**Dataset extract:**
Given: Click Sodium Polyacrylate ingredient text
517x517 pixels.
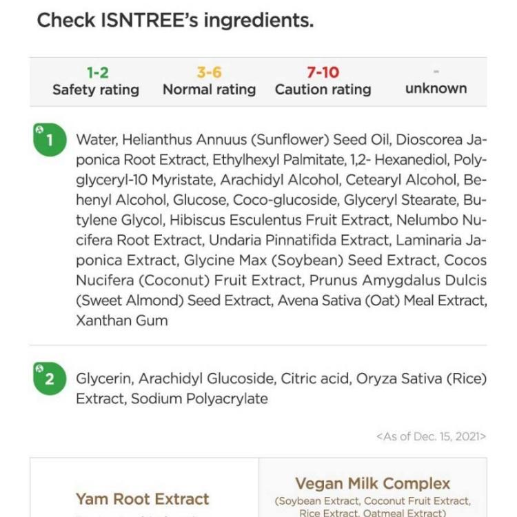Looking at the screenshot, I should tap(199, 398).
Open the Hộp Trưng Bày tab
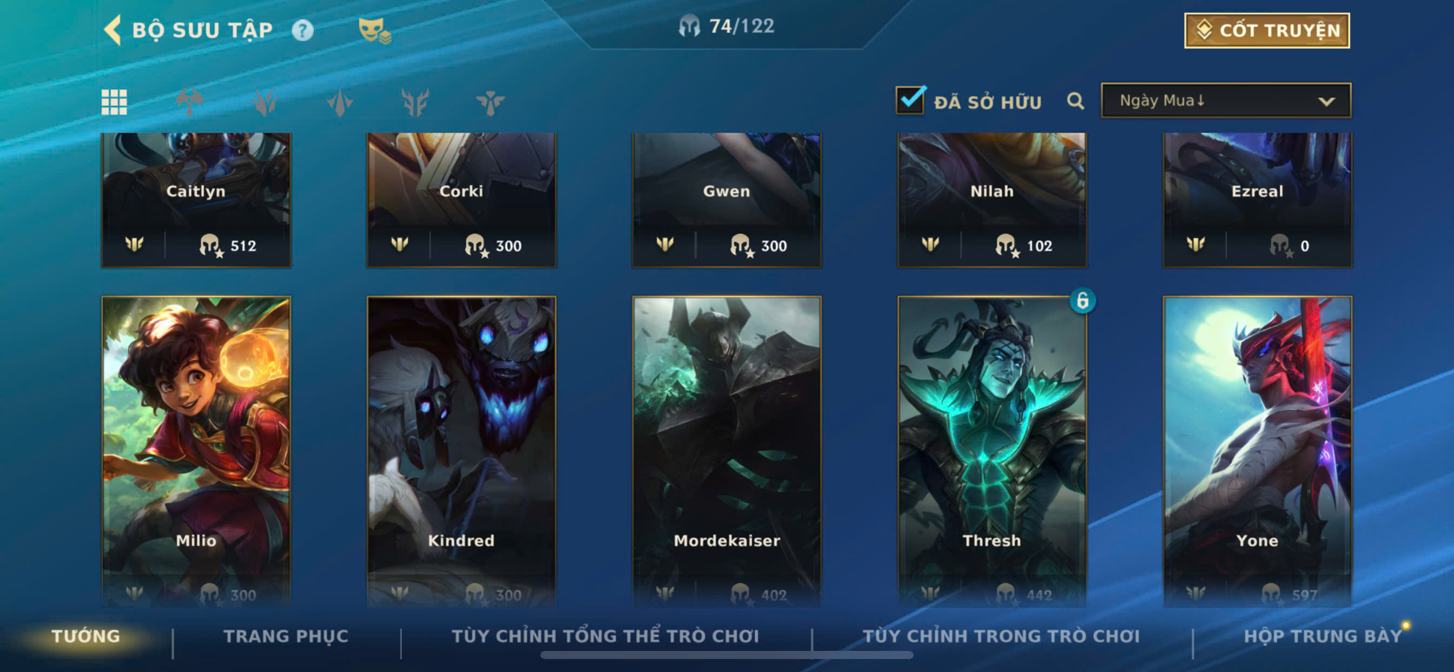 1323,636
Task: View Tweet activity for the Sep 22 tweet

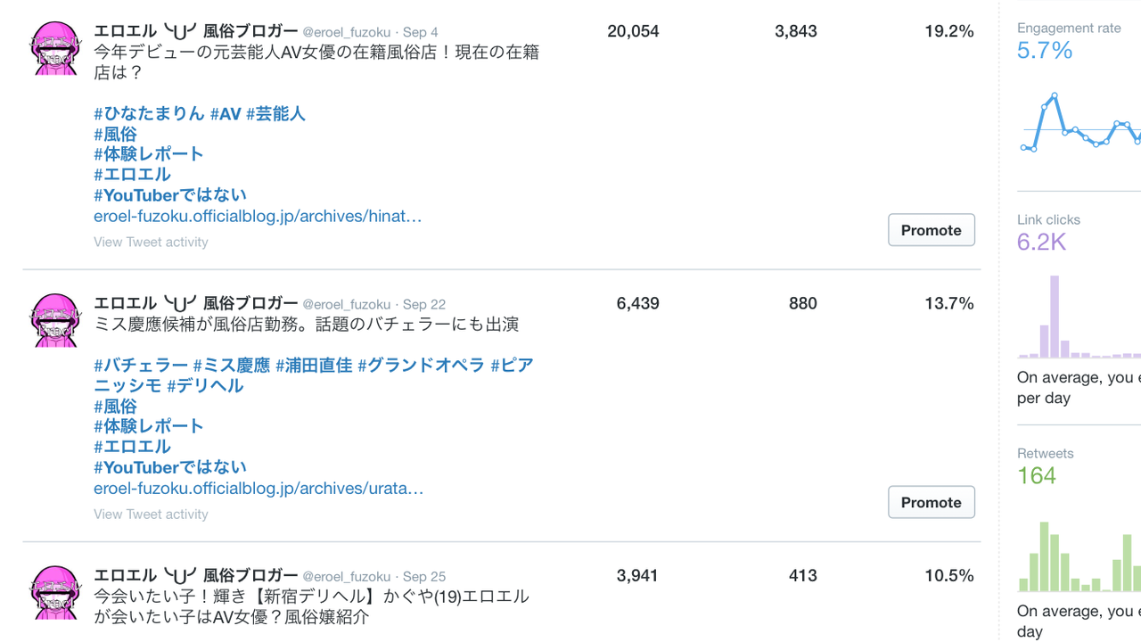Action: coord(151,514)
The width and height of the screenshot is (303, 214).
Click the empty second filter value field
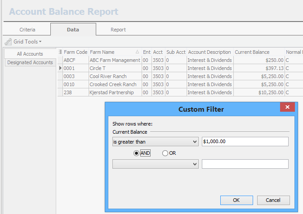[245, 164]
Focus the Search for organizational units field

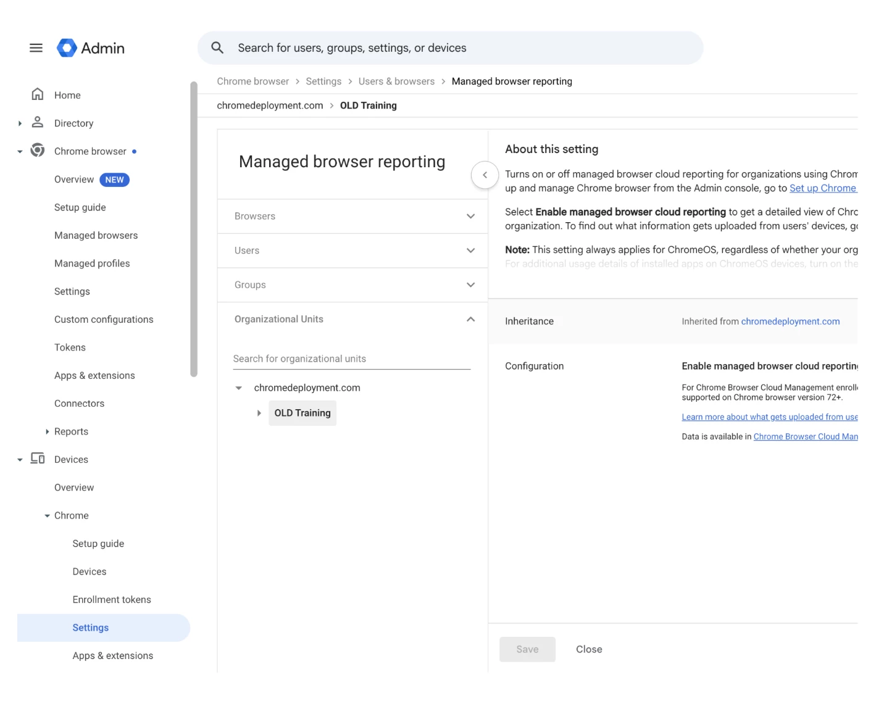pyautogui.click(x=352, y=359)
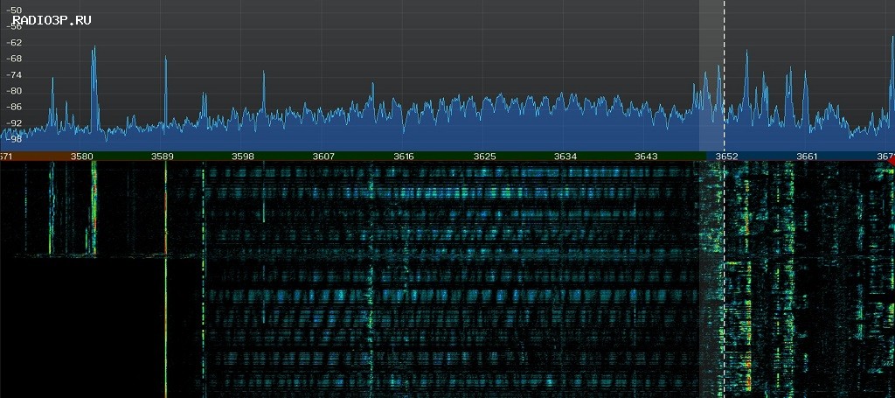Click the RADIO3P.RU watermark text
Screen dimensions: 895x398
coord(52,19)
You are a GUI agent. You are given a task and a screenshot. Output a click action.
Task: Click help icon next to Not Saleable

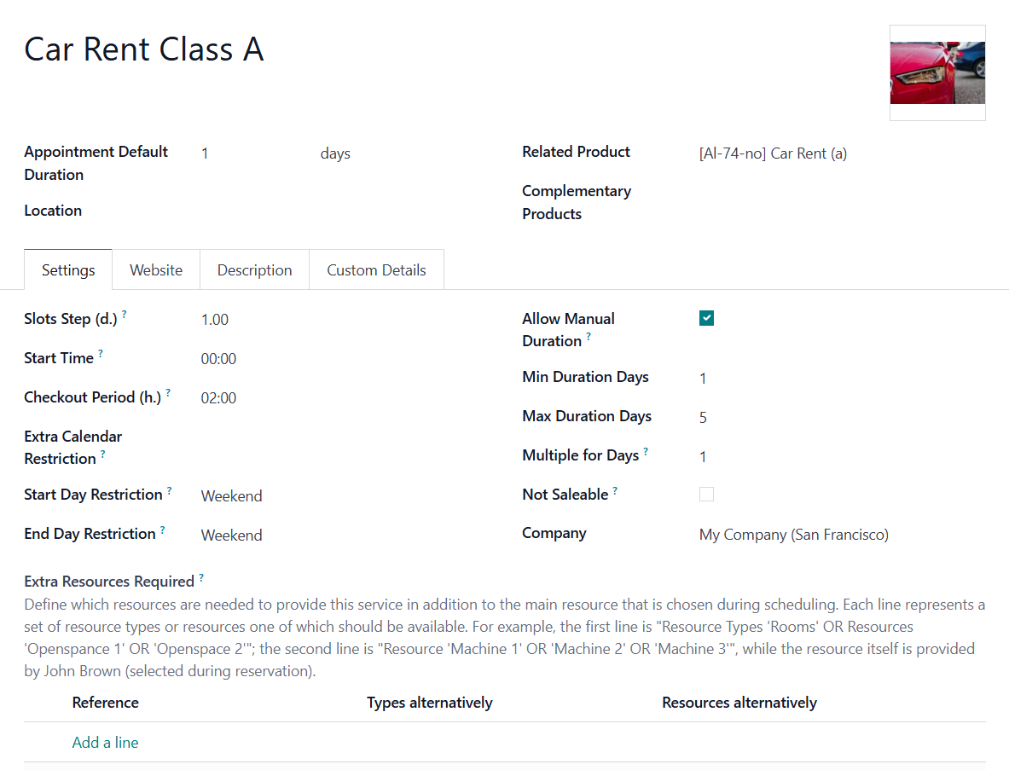[615, 490]
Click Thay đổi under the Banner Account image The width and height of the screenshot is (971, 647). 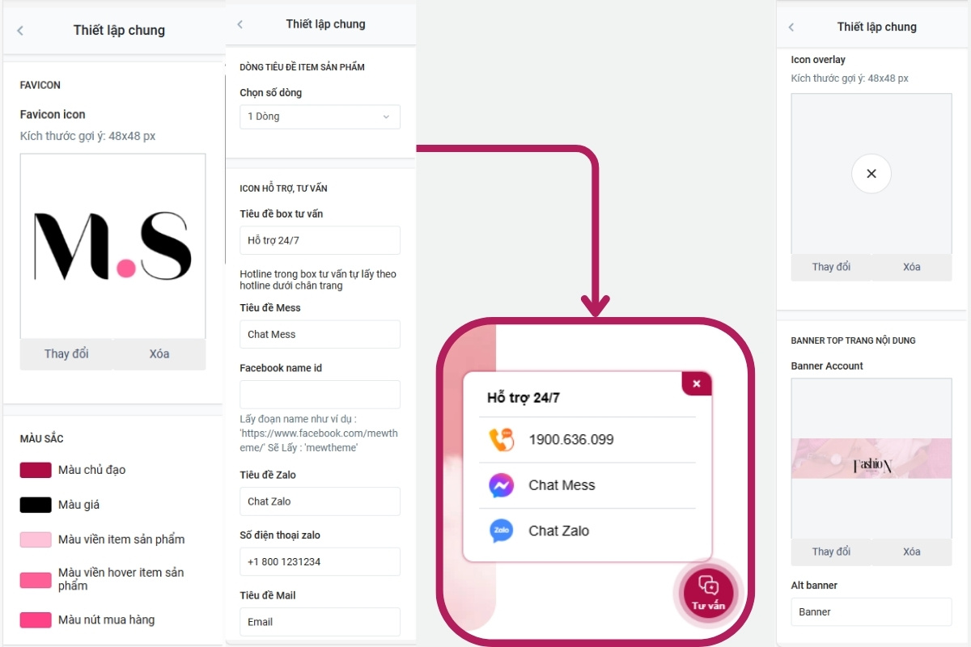pos(831,552)
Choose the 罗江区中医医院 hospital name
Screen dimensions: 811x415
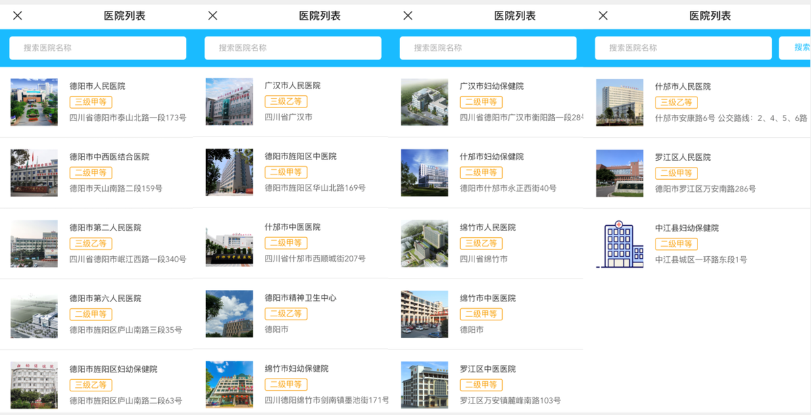487,369
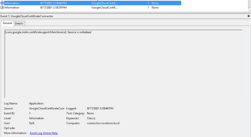251x137 pixels.
Task: Click the pane title 'Event 1, GoogleCloudCertificateConnector'
Action: [27, 16]
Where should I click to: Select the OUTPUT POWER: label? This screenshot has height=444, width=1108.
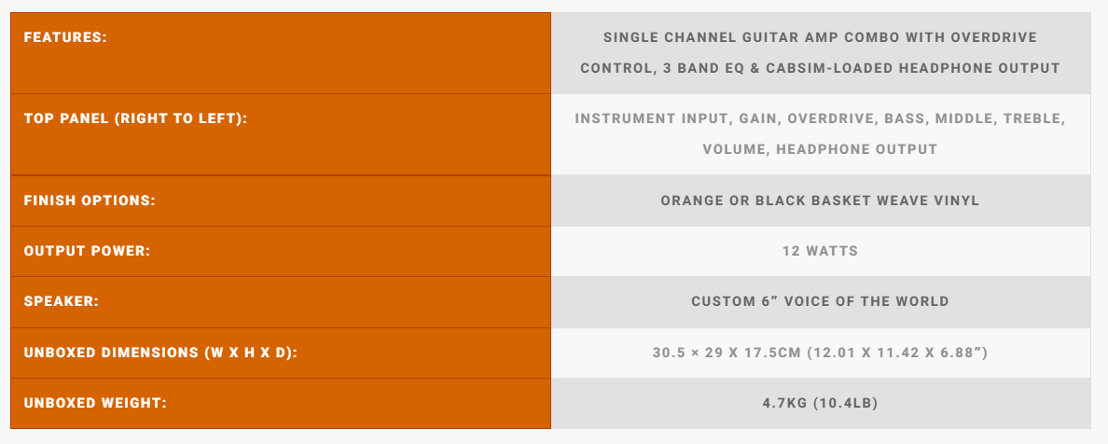[87, 251]
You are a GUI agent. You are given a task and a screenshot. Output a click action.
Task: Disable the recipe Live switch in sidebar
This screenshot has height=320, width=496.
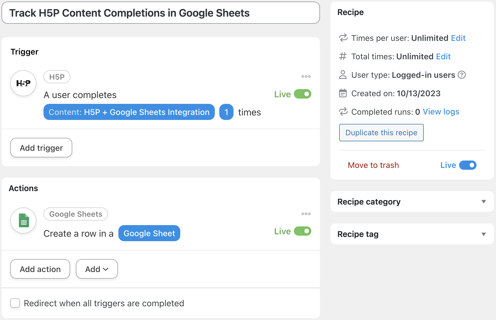468,165

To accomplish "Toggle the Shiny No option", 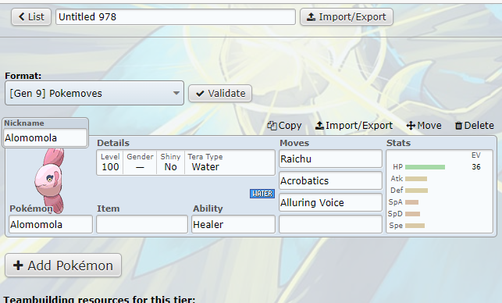I will point(170,162).
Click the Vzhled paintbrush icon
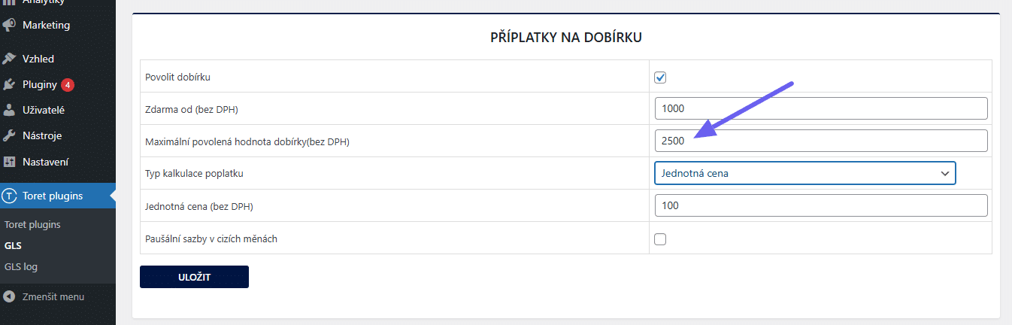Viewport: 1012px width, 325px height. (x=9, y=59)
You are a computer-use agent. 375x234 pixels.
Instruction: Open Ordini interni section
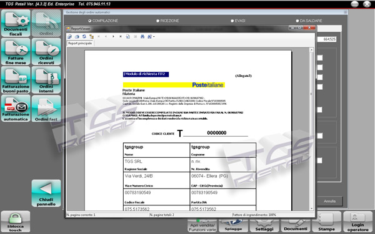tap(46, 80)
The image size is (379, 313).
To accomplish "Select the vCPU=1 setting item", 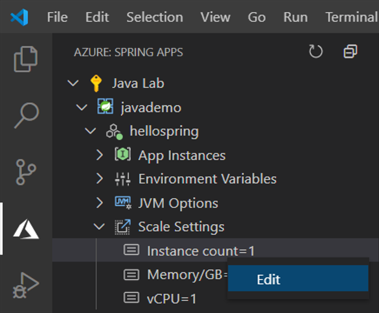I will 171,299.
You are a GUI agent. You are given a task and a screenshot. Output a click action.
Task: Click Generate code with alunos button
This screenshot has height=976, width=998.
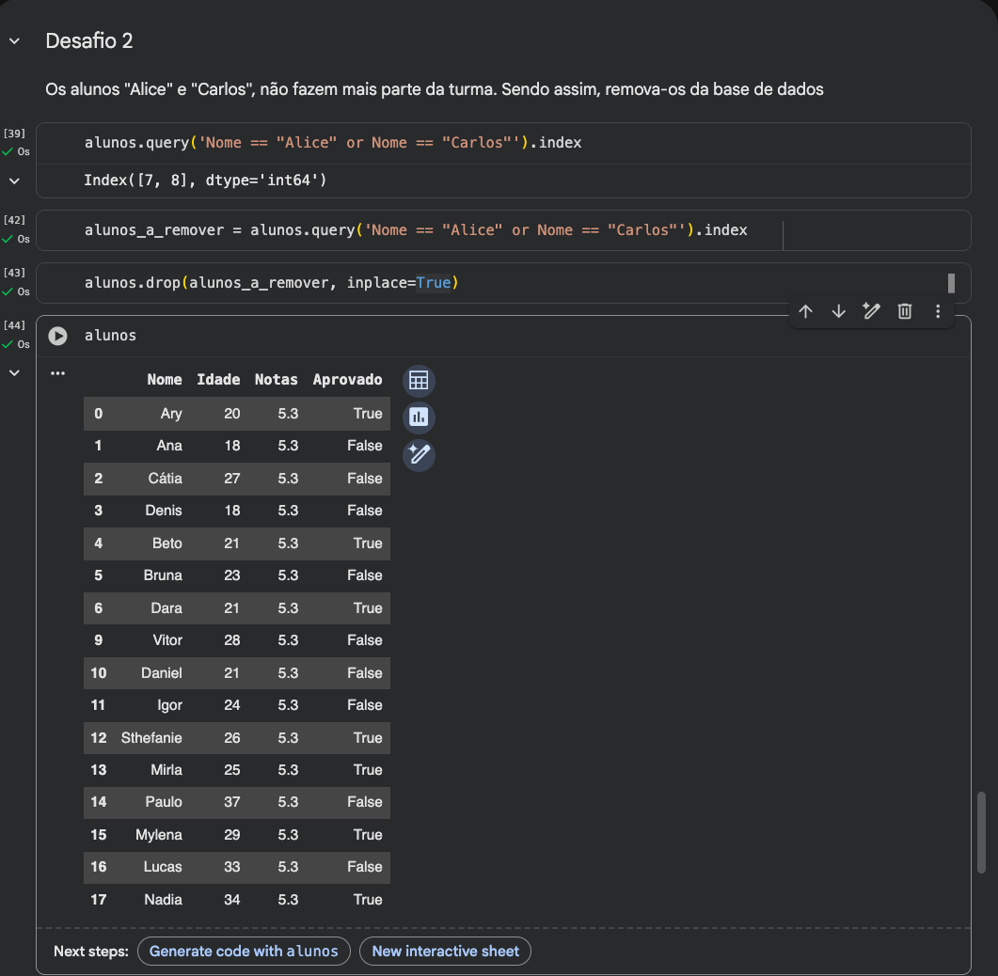pos(244,951)
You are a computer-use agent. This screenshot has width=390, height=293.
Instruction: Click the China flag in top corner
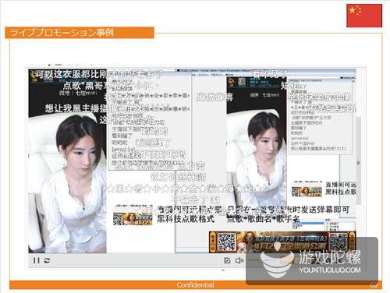click(364, 16)
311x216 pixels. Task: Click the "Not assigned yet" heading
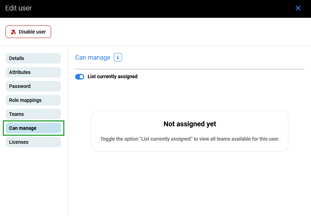click(190, 124)
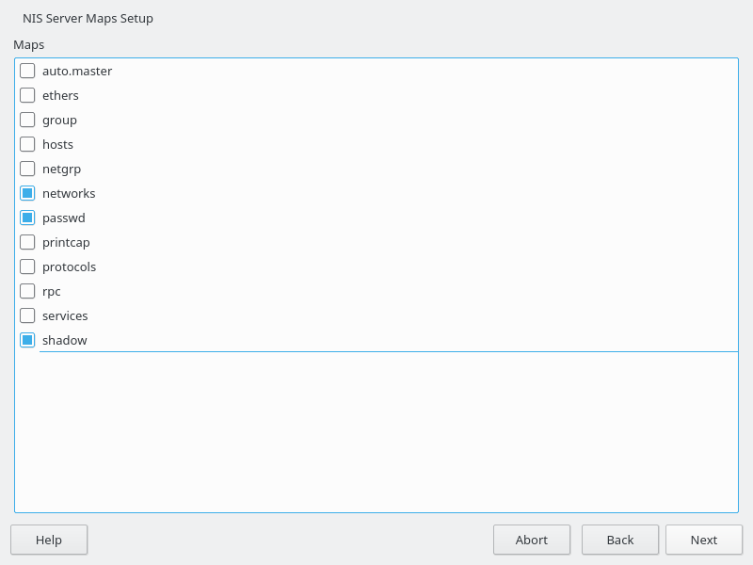Tick the group map checkbox

coord(27,120)
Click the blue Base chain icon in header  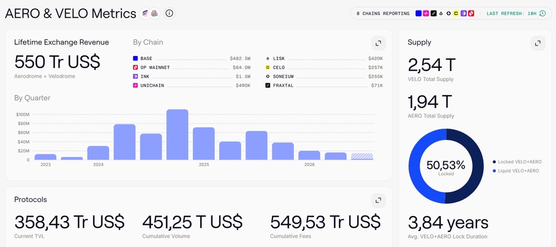pos(419,13)
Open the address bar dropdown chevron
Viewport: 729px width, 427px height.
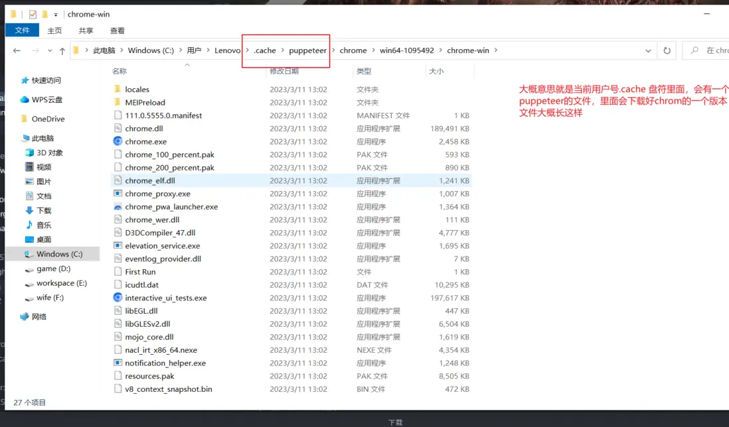pos(649,50)
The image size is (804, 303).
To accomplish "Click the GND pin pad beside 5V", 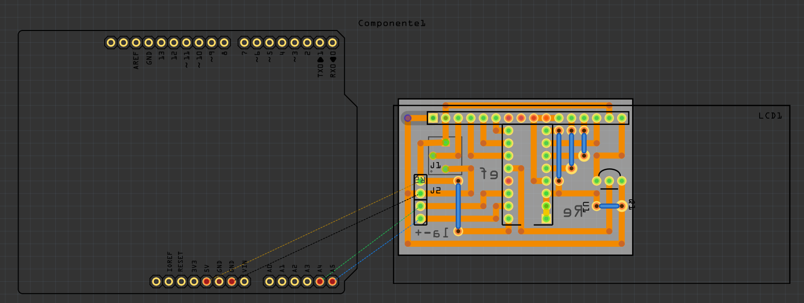I will point(219,282).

**Description of the task:** Report how many lines of the data above hold the string "size". Nothing else belongs in the answer.

**Answer box:** 2